La crisis al interior del PRD en verdad es dolorosa y seria. La salida, en cambio, puede ser un alumbramiento que mitigue y aun recompense las penas. Todo dependerá de la valentía como se enfrenten los errores, las deficiencias y los delitos cometidos por muchos de sus cuadros. Las herencias de la izquierda facciosa y clandestina, combinadas con la escoria de la cultura electoral dominante por larguísimos años del más enquistado priísmo, dieron como resultado una elección defectuosa que exige ser limpiada hasta en sus últimos rincones.
El PRD es, hasta ahora, el único partido que se arriesga por los escabrosos senderos de la consulta directa a la base militante. Enhorabuena por tan rigurosas exigencias. Pero ella misma solicita reciprocidad en actitudes, cuidados y respetos por los participantes y organizadores para que produzca la legitimidad buscada. Los descuidos en que los dirigentes perredistas incurrieron son ahora notables. Empezando por su capacidad efectiva para llevar a cabo un proceso, a nivel nacional, que incluyera activos dispositivos de vigilancia, aunque éstos fueran mínimos.

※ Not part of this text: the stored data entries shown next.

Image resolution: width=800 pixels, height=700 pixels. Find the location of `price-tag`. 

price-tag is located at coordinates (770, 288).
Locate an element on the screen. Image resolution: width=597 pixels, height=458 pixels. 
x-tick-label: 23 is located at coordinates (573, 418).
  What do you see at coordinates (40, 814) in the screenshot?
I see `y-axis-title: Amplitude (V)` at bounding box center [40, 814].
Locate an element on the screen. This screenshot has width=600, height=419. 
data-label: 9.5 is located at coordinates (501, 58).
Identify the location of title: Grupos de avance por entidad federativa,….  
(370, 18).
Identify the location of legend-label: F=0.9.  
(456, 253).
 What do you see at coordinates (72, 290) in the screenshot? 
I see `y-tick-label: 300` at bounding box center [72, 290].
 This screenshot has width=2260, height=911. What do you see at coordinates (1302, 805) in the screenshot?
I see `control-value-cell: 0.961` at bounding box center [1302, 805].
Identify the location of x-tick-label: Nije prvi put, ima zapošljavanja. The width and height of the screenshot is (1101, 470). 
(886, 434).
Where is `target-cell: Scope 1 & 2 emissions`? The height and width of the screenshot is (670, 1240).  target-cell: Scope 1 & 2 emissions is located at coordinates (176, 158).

Los costos de una inversión menor o tardía en los aparatos de logística y cómputo son simplemente excesivos. La buena voluntad de los contendientes tiene límites estrechos ante las pasiones y las ambiciones que el poder desata. El PRD ya no es la incipiente formación que pedía mayores sacrificios que las posteriores recompensas que se otorgaban a sus dirigentes. Es ya todo un partido en la disputa política verdadera y los intereses que ella involucra aumentan hasta convertirse en un polo de atracción formidable. Nadie queda inmune a sus encantos, y se requieren salvaguardas y códigos estrictos para domeñarlos.
El daño a la confianza pública y a la participación de los electores ya fue hecho y hay urgencia de repararlo. El organismo responsable de calificar la votación dio un veredicto incontestable con 28 por ciento de las casillas factibles de ser anuladas. Ello conduce al siguiente paso: la nulidad del proceso completo, que tendría que ser declarada por los responsables de hacerlo y de acuerdo con la norma que rige al PRD. Los reparos de los contendientes para negar validez a sus propios mecanismos son difíciles de aceptar por una ciudadanía que no está dispuesta a tolerancias de tal magnitud, sobre todo cuando tantas veces se ha pedido que no la haya para con los demás.
Anular un proceso completo es una decisión extrema, es cierto. Los cientos de miles de simpatizantes del PRD que acudieron a la cita no se lo merecen. Pero menos aún deben ser tratados como espectadores de un sainete que implique arreglos cupulares y perdones masivos. Los culpables tienen que pagar, pronto y con estricto apego a la legalidad vigente.
Es, hasta cierto punto, entendible la actitud de algunos de los contendientes por querer salvar lo que resta del naufragio. Sus prestigios y posiciones están en entredicho. Las penalidades no pueden ser constreñidas a militantes de medio o bajo rango para usarlos como cuerpos expiatorios.
Es muy probable que, de proceder la anulación, ninguno de los aspirantes pueda presentarse de nueva cuenta a disputar la presidencia del partido, pues son parte del problema que se intenta arreglar. Unos, porque sus desbocados simpatizantes los rasparon en demasía; otros, porque en la refriega no alcanzaron siquiera mínimos porcentajes aceptables de votos, aun descontando las tropelías; algunos, por sus frívolas y dañinas invectivas contra su oponentes o contra el mismo proceso, y el resto porque, al parecer, nadie quedó a salvo de imputaciones dolosas.
Ahora pueden sentir los perredistas en carne propia lo que implica la anulación de un proceso electivo que tantas veces han solicitado y peleado, muchas de las veces con justa causal. Pero es quizá la figura de Cárdenas la que salga con mayores fisuras de ese numerito. Y lo más seguro es que sea para bien del crecimiento del partido y sobre todo de muchos de los militantes que no aceptan la soledad que conlleva la independencia y la madurez.
Por una lado, ya no es Cárdenas, ni puede pedírsele que vuelva a intentar portarse como árbitro de disputas o garante de la legalidad interna. Eso debe encargársele a un aparato bien establecido y formado con personas de intachable conducta y sobre todo probada eficiencia. Pero tampoco puede seguirse requiriendo de su apoyo para asegurar mayores márgenes de ventaja, recursos adicionales o legitimidades que sólo aseguran los votos.
Cárdenas no fue un actor ajeno a todo el ajetreo. Aceptó participar, al menos a través de sus más cercanos colaboradores e incondicionales, en varias de las planillas con posibilidades de triunfo. Le toca ya el turno de la distancia y la concentración en las incompletas tareas de su gobierno, sobre todo con miras al 2000, año en que tantas de sus ambiciones y de otros perredistas están puestas.